= TASK STATEMENT =
Reproduce each of the following records without any deviation.

─── EXTRACTED MATERIAL

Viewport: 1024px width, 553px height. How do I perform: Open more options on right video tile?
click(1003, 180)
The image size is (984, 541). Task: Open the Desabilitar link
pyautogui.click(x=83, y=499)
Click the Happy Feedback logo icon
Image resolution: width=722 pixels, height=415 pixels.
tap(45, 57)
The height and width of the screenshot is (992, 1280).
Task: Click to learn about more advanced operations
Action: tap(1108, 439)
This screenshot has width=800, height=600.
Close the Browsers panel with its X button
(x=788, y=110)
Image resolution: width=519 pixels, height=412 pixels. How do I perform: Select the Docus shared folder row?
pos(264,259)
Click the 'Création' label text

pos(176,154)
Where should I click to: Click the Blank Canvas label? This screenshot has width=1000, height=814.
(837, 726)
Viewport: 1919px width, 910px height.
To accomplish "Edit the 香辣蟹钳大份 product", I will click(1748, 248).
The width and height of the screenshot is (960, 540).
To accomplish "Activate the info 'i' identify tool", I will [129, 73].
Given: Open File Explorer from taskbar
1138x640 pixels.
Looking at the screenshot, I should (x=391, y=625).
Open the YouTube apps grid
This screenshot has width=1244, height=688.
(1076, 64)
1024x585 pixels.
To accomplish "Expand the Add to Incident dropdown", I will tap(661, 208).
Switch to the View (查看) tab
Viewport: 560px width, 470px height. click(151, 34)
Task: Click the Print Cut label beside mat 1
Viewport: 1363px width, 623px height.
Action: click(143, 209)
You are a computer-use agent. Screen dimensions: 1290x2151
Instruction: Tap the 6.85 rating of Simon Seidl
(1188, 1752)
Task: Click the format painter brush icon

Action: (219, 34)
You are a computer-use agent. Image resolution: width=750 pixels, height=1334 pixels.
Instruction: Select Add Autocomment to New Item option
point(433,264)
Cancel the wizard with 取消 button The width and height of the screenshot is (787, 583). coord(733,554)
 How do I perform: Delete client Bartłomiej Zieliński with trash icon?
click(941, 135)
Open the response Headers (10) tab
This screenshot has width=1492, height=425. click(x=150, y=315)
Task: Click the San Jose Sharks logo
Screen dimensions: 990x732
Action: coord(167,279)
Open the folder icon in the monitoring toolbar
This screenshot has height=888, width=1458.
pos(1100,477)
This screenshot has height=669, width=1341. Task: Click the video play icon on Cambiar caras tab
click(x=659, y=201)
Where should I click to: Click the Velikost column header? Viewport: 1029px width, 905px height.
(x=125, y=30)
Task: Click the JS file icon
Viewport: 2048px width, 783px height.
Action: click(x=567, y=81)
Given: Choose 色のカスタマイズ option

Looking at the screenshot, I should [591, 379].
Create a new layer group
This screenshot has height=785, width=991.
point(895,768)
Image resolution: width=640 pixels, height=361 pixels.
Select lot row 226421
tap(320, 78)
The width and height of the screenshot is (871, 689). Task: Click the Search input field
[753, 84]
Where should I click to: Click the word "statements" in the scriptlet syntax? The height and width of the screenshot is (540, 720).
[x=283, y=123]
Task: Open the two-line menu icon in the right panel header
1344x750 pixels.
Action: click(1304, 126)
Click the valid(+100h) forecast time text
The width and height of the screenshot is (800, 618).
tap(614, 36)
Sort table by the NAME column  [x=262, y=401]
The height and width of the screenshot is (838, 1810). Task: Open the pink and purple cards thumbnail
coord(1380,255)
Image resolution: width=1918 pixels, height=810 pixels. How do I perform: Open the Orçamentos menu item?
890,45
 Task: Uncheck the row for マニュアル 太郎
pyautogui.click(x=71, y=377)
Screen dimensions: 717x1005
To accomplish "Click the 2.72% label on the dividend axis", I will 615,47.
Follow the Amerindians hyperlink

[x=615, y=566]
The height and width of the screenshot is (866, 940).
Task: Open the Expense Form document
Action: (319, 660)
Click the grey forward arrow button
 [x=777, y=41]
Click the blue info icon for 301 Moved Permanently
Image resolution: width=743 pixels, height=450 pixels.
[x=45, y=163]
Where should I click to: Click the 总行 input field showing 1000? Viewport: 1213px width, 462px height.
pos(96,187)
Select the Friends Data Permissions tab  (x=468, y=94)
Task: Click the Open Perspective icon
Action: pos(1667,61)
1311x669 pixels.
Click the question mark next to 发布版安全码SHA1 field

──────

= EXERCISE RESPONSE =
Viewport: 1024px width, 553px height. How do I perform: Open more options on right video tile?
click(1003, 180)
The image size is (984, 541). Task: Open the Desabilitar link
pyautogui.click(x=83, y=499)
Click the Happy Feedback logo icon
Image resolution: width=722 pixels, height=415 pixels.
tap(45, 57)
The height and width of the screenshot is (992, 1280).
Task: Click to learn about more advanced operations
Action: tap(1108, 439)
This screenshot has width=800, height=600.
Close the Browsers panel with its X button
(x=788, y=110)
Image resolution: width=519 pixels, height=412 pixels. How do I perform: Select the Docus shared folder row?
pos(264,259)
Click the 'Création' label text

pos(176,154)
Where should I click to: Click the Blank Canvas label? This screenshot has width=1000, height=814.
(837, 726)
Viewport: 1919px width, 910px height.
To accomplish "Edit the 香辣蟹钳大份 product", I will click(1748, 248).
The width and height of the screenshot is (960, 540).
To accomplish "Activate the info 'i' identify tool", I will [129, 73].
Given: Open File Explorer from taskbar
1138x640 pixels.
Looking at the screenshot, I should (x=391, y=625).
Open the YouTube apps grid
This screenshot has width=1244, height=688.
(1076, 64)
1024x585 pixels.
To accomplish "Expand the Add to Incident dropdown", I will tap(661, 208).
Switch to the View (查看) tab
Viewport: 560px width, 470px height. click(151, 34)
Task: Click the Print Cut label beside mat 1
Viewport: 1363px width, 623px height.
Action: click(143, 209)
You are a computer-use agent. Screen dimensions: 1290x2151
Instruction: Tap the 6.85 rating of Simon Seidl
(1188, 1752)
Task: Click the format painter brush icon

Action: (219, 34)
You are a computer-use agent. Image resolution: width=750 pixels, height=1334 pixels.
Instruction: Select Add Autocomment to New Item option
point(433,264)
Cancel the wizard with 取消 button The width and height of the screenshot is (787, 583). coord(733,554)
 How do I perform: Delete client Bartłomiej Zieliński with trash icon?
click(941, 135)
Open the response Headers (10) tab
This screenshot has width=1492, height=425. click(x=150, y=315)
Task: Click the San Jose Sharks logo
Screen dimensions: 990x732
Action: coord(167,279)
Open the folder icon in the monitoring toolbar
This screenshot has height=888, width=1458.
pos(1100,477)
This screenshot has height=669, width=1341. Task: Click the video play icon on Cambiar caras tab
click(x=659, y=201)
Where should I click to: Click the Velikost column header? Viewport: 1029px width, 905px height.
(x=125, y=30)
Task: Click the JS file icon
Viewport: 2048px width, 783px height.
Action: click(x=567, y=81)
Given: Choose 色のカスタマイズ option

Looking at the screenshot, I should [591, 379].
Create a new layer group
This screenshot has height=785, width=991.
point(895,768)
Image resolution: width=640 pixels, height=361 pixels.
Select lot row 226421
tap(320, 78)
The width and height of the screenshot is (871, 689). Task: Click the Search input field
[753, 84]
Where should I click to: Click the word "statements" in the scriptlet syntax? The height and width of the screenshot is (540, 720).
[x=283, y=123]
Task: Open the two-line menu icon in the right panel header
1344x750 pixels.
Action: click(1304, 126)
Click the valid(+100h) forecast time text
The width and height of the screenshot is (800, 618).
tap(614, 36)
Sort table by the NAME column  [x=262, y=401]
The height and width of the screenshot is (838, 1810). Task: Open the pink and purple cards thumbnail
coord(1380,255)
Image resolution: width=1918 pixels, height=810 pixels. How do I perform: Open the Orçamentos menu item?
890,45
 Task: Uncheck the row for マニュアル 太郎
pyautogui.click(x=71, y=377)
Screen dimensions: 717x1005
To accomplish "Click the 2.72% label on the dividend axis", I will 615,47.
Follow the Amerindians hyperlink

[x=615, y=566]
The height and width of the screenshot is (866, 940).
Task: Open the Expense Form document
Action: (319, 660)
Click the grey forward arrow button
 [x=777, y=41]
Click the blue info icon for 301 Moved Permanently
Image resolution: width=743 pixels, height=450 pixels.
[x=45, y=163]
Where should I click to: Click the 总行 input field showing 1000? Viewport: 1213px width, 462px height.
pos(96,187)
Select the Friends Data Permissions tab  (x=468, y=94)
Task: Click the Open Perspective icon
Action: pos(1667,61)
1311x669 pixels.
Click the question mark next to 发布版安全码SHA1 field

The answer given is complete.